* **WHAT TO DO**
Find the line in the entries below that contains "Noticias (45, 2125)". Repeat it exactly, and every line after it through the line that contains "Entrada siguiente".

* **DATA RECORDS**
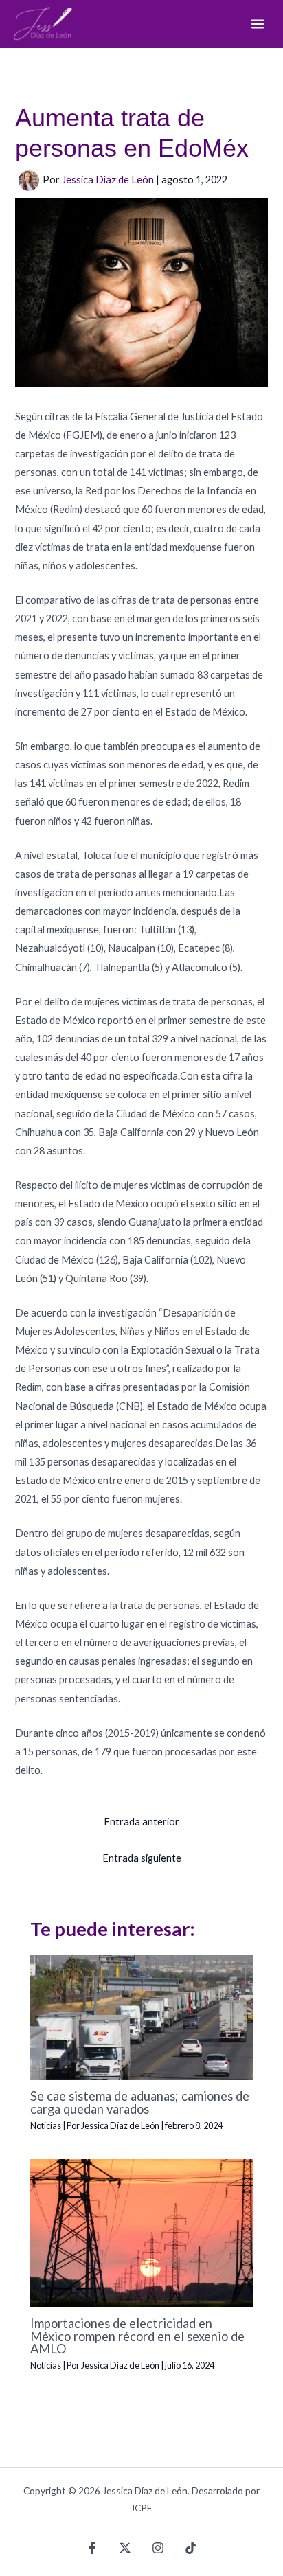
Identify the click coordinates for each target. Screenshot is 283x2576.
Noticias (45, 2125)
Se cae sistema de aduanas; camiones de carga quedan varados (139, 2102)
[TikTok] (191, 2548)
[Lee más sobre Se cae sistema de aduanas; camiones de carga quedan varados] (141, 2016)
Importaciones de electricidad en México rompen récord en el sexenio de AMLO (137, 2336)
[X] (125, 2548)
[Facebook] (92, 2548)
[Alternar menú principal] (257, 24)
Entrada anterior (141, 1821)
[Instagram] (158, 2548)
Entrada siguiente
* * *
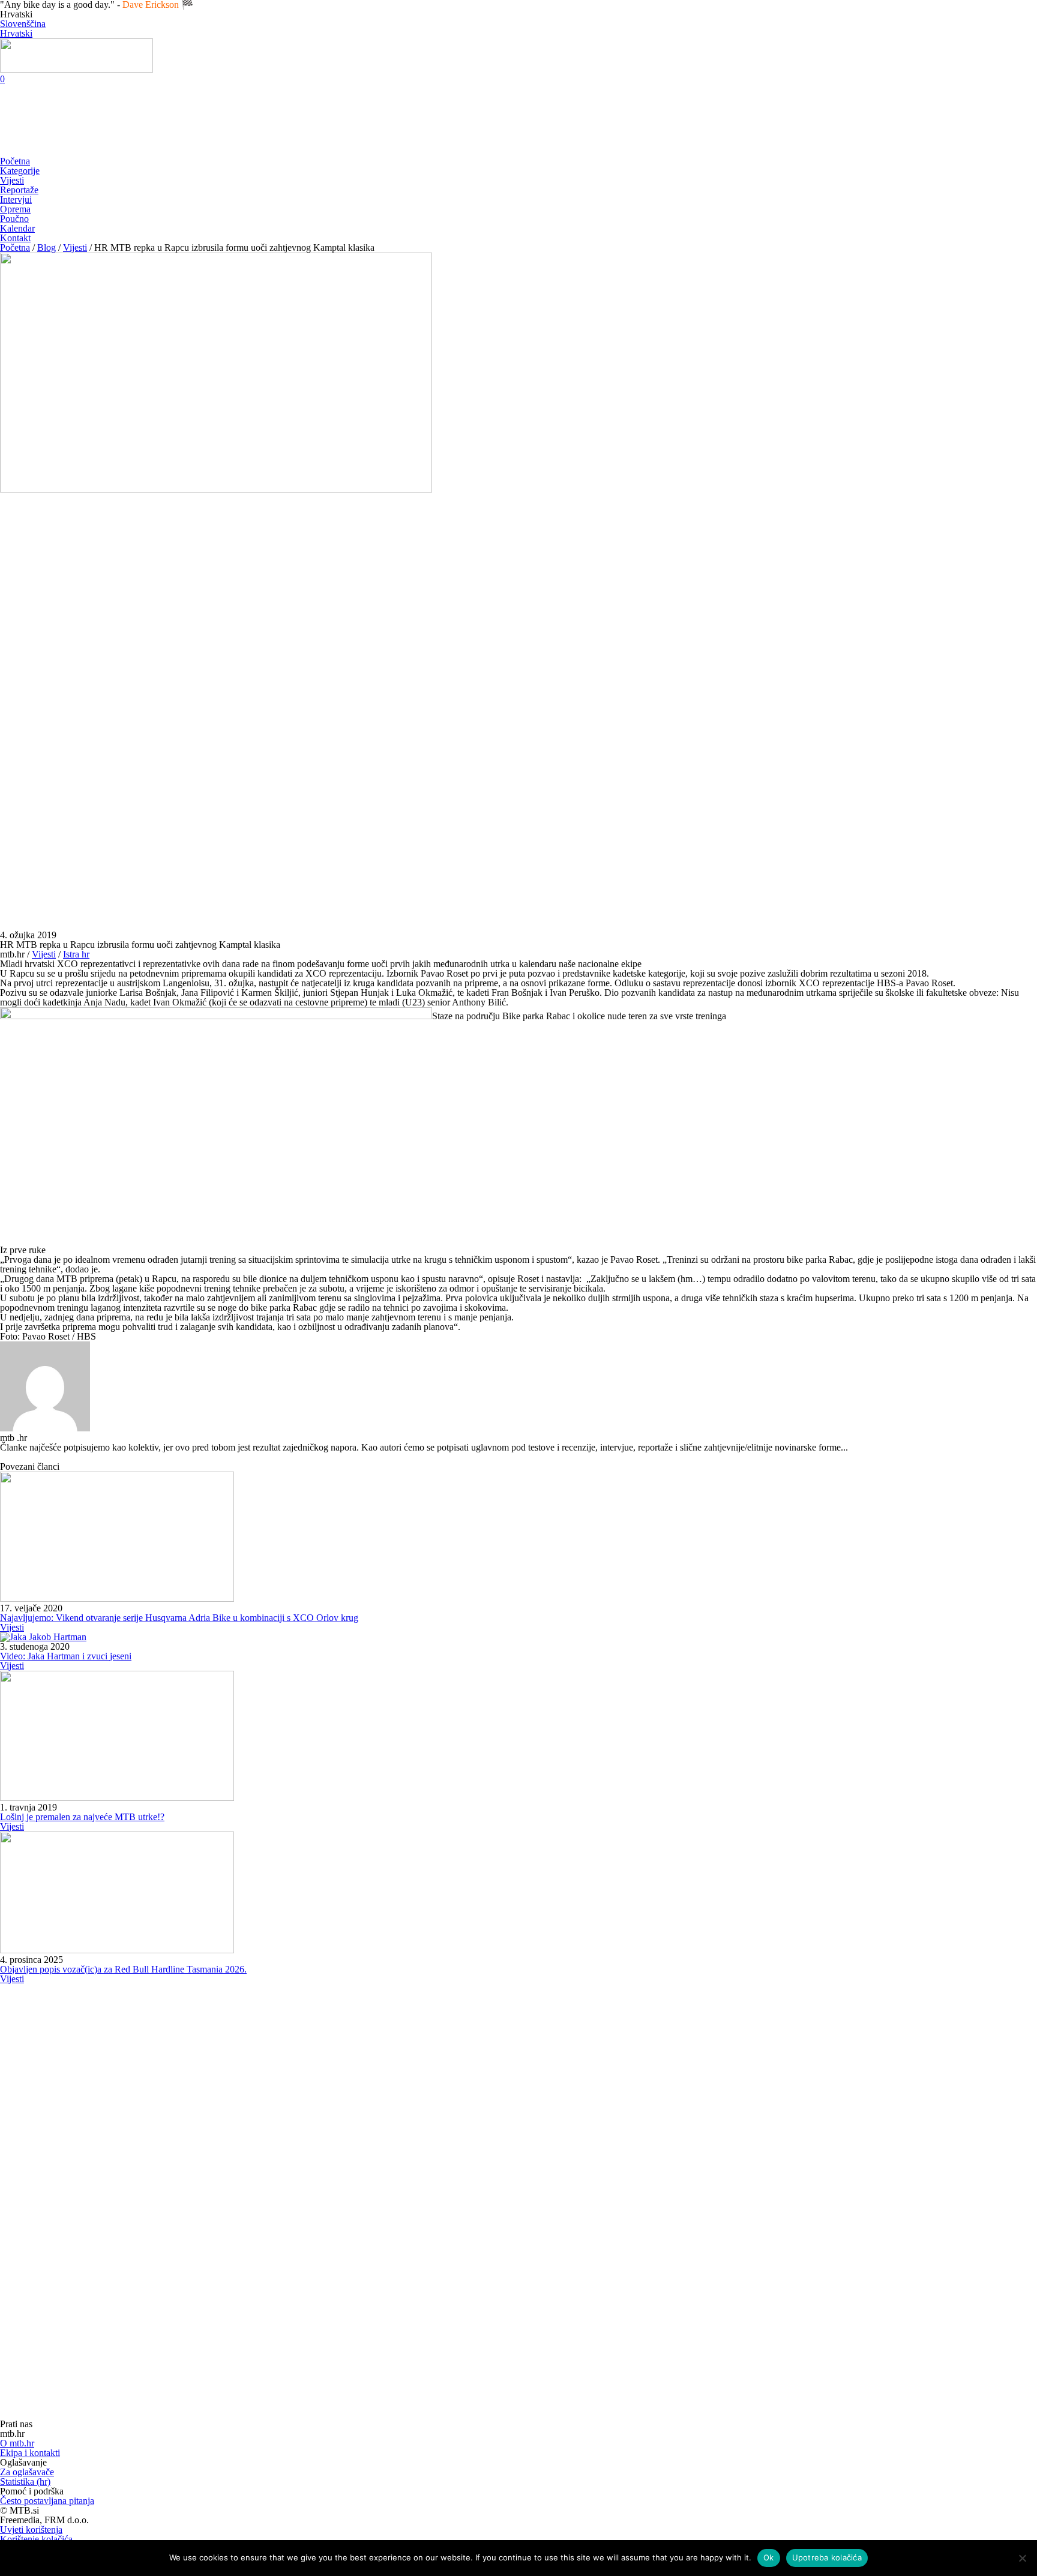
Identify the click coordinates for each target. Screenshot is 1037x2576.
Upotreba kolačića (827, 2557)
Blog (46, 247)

* **SOLUTION**
Noticias (45, 2125)
Se cae sistema de aduanas; camiones de carga quedan varados (139, 2102)
[TikTok] (191, 2548)
[Lee más sobre Se cae sistema de aduanas; camiones de carga quedan varados] (141, 2016)
Importaciones de electricidad en México rompen récord en el sexenio de AMLO (137, 2336)
[X] (125, 2548)
[Facebook] (92, 2548)
[Alternar menú principal] (257, 24)
Entrada anterior (141, 1821)
[Instagram] (158, 2548)
Entrada siguiente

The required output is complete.